Last Bus to Wisdom by Ivan Doig


  “I do hope you like what I’ve done,” she was saying as we entered the snug room full of piles of fabrics, “I put so much work into it.” She plowed right into the stack on the daybed.

  “Ready?” she trilled, keeping up the suspense. “Usually I have a better idea of the size, so I had to guess a little.” Of course she did, unaccustomed to making things for someone eleven going on twelve.

  “I bet it’ll all fit like a million dollars,” I loyally brushed away any doubt.

  “You’re too much,” she tittered. “But let’s see.”

  Proudly she turned around to me with an armful of cloth that radiated colors of the rainbow, and, while I gaped, let what proved to be a single garment unfold and descend. It went and went. Down past her cliff of chest. Unrolling along the breadth of her waist, then dropping past her hamlike knees without stopping, until finally only the tips of her toes showed from beneath the curtain of cloth, striped with purple and yellow and green and orange and shades mingling them all, that she held pressed possessively against her shoulders.

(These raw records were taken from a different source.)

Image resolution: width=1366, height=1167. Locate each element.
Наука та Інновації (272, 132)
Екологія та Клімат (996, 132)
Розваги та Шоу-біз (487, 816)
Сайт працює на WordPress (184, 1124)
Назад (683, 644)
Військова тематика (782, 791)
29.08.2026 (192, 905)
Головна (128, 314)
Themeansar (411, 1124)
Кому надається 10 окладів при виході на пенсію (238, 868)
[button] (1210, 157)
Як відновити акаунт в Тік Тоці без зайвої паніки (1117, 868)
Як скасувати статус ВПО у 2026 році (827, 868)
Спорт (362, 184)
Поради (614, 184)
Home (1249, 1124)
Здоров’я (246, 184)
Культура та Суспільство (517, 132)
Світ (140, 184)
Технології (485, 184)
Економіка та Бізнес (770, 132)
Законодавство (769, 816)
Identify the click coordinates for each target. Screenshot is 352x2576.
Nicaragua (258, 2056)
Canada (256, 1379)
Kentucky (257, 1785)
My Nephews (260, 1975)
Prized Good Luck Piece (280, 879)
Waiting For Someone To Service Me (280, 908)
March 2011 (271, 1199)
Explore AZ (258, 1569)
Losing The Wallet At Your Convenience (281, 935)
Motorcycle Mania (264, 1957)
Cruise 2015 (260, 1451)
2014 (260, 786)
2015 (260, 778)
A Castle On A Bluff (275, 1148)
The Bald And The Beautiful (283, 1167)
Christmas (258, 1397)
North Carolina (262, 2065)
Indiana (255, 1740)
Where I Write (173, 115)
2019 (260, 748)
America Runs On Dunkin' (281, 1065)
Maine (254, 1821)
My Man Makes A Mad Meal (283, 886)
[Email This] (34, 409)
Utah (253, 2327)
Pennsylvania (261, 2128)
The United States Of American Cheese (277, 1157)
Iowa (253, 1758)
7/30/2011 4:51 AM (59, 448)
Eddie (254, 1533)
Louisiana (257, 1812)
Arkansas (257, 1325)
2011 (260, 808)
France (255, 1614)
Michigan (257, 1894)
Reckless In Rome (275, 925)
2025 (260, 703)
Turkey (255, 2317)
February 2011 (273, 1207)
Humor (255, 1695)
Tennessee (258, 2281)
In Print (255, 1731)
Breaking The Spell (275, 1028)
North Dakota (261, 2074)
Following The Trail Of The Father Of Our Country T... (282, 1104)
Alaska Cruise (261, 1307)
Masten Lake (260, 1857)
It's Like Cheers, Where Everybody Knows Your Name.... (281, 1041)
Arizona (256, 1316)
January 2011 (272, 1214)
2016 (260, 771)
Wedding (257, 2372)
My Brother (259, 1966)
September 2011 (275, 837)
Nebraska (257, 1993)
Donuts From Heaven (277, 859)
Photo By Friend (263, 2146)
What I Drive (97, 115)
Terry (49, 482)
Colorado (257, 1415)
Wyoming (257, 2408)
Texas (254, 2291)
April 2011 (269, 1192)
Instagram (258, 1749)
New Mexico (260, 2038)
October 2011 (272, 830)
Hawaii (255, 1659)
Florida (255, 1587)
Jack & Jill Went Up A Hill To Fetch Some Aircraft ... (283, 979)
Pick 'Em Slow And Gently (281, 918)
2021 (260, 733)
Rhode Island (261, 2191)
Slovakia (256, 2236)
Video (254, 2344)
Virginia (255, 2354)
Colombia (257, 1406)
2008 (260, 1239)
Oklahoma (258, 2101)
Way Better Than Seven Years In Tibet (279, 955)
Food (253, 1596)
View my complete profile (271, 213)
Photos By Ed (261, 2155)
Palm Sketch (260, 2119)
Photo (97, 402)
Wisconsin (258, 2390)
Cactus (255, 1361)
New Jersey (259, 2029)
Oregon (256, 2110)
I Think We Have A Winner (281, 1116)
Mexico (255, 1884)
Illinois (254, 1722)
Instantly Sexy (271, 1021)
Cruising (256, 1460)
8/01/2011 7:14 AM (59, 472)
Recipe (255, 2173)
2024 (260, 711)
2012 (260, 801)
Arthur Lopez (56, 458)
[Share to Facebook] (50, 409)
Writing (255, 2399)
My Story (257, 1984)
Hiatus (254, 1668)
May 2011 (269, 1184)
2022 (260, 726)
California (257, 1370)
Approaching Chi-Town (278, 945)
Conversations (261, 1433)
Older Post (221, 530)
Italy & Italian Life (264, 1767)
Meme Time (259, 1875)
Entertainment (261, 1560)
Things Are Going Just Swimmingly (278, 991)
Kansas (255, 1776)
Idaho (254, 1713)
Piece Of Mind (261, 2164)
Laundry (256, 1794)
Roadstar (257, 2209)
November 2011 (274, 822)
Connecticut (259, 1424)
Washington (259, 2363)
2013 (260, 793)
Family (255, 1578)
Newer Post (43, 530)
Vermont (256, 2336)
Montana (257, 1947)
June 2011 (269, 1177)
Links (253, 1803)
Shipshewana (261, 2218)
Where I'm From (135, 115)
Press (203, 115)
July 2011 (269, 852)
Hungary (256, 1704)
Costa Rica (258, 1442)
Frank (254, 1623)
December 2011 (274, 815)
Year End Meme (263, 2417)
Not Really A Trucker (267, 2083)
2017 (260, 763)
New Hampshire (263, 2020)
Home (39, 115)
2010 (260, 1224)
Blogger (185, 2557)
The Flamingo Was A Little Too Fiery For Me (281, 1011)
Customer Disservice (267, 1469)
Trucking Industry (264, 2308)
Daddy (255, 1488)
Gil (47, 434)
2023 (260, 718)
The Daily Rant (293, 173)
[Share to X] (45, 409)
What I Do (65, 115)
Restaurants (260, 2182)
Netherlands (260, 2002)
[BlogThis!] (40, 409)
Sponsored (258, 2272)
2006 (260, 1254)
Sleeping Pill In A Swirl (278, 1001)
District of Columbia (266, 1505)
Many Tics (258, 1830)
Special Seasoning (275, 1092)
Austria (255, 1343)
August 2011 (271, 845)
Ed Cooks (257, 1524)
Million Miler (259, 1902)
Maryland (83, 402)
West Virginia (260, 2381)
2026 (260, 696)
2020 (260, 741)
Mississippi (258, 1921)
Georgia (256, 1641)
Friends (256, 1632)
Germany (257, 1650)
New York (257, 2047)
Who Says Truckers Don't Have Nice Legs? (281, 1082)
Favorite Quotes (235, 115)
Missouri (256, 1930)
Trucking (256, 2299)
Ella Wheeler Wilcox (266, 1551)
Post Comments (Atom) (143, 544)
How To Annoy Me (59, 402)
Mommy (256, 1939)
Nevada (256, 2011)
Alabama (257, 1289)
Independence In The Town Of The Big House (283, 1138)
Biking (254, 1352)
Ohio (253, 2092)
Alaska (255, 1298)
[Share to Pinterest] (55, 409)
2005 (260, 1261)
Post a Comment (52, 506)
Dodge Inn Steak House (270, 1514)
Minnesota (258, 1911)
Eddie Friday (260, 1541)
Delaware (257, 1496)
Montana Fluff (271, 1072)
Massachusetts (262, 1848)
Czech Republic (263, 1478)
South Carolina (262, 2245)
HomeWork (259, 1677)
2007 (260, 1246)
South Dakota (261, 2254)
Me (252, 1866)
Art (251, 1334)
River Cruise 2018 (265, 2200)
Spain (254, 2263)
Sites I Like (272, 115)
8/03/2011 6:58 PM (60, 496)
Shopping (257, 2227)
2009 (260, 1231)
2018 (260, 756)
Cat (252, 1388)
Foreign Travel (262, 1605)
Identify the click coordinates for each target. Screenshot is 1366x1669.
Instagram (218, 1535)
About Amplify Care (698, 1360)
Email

  “My party outfit,” she said happily. “The girls will get their say, but I wanted you to see it first.”

  It was a sight to be seen, all right, the whole huge buttonless sheath of dress, if that’s what it was. Straight from the needle of Omar the Tentmaker, it looked like.

  Still holding the wildly colored outfit up against herself, she confided, “They wear these in Hawaii. I came across a picture of one in a National Geographic.” Crinkling her nose with the news, she informed me: “It’s called a muumuu.”

  “It’s—it’s sure something.”

  Beyond that, words failed me, as the same old situation sank in, no school wardrobe, no mad money, no hope of prying either one out of the clotheshorse preening over her creation. Or was there?

  Sweeping the creation over her shoulders to try to get a look at herself from behind in the full-length mirror, she asked, as if my opinion actually counted for something: “What do you think, dearie? Does it look all right from behind?”

  The muumuu made her rear end look like the butt of a hippo, but I kept myself to “It’s, ah, about like the front. Fits where it touches. Like Gram would say.”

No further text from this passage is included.